Hardin, Clemens' attorney, presented the tape as pointing to Clemens' innocence. After it played, he said, "You notice all during this tape, when Roger says he didn't do it, McNamee never says, 'Yes you did.' When Roger says, 'I just want the truth to come out,' McNamee never corrects that. McNamee never says to him on this tape, 'Yes you did, Roger. You did.' When Roger says he didn't use steroids 'and you know it,' McNamee never says, 'Yes you did.'"

That's true. Then again, as visibly angry as Clemens was at the assembled media for reporting what McNamee said -- he eventually cut the session short and stormed off -- he never sounded angry at McNamee for saying it in the first place.

McNamee kept asking that question, "What do you want me to do?" Clemens, in roundabout fashion, answered that he wanted McNamee to tell the truth. But while McNamee said, "I'll do whatever I can do to help," he never clearly came close to saying he'd recant his statement in the Mitchell Report that he injected Clemens with steroids and human growth hormone, although he did offer at one point to go to jail for Clemens. That may have been an overture toward a recant.

After Clemens said, "I just want the truth out there" and that his family is hurting, McNamee said, "The pain this is causing you and me and everybody is nonsense. You know, Brian [Jr., McNamee's ailing son], your kids, my kids, they have nothing to do with this. The truth is the truth. It is what it is."

McNamee also said, "I'm in your corner. I don't want this to happen.
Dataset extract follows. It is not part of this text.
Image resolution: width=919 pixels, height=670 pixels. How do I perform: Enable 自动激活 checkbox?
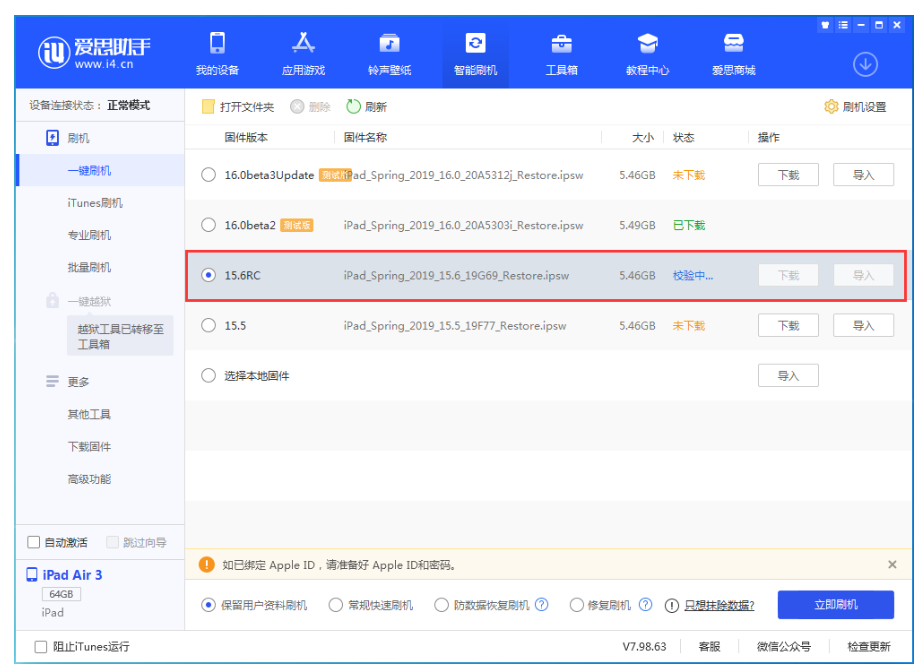(33, 543)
But I'd also like not to go to jail, too." At another point in the conversation, though, McNamee said, "What do you want me to do? I'll go to jail, I'll do whatever you want."

It sounds like McNamee is saying he's sorry about the whole thing, but that he had no choice but to tell the truth, which was that he'd shot Clemens up. It also sounds like he might have at least entertained the idea of recanting his story, which would have put him at risk of arrest. But Clemens didn't bite, and now that the offer, if that's what it was, has been made public, it's no good anymore.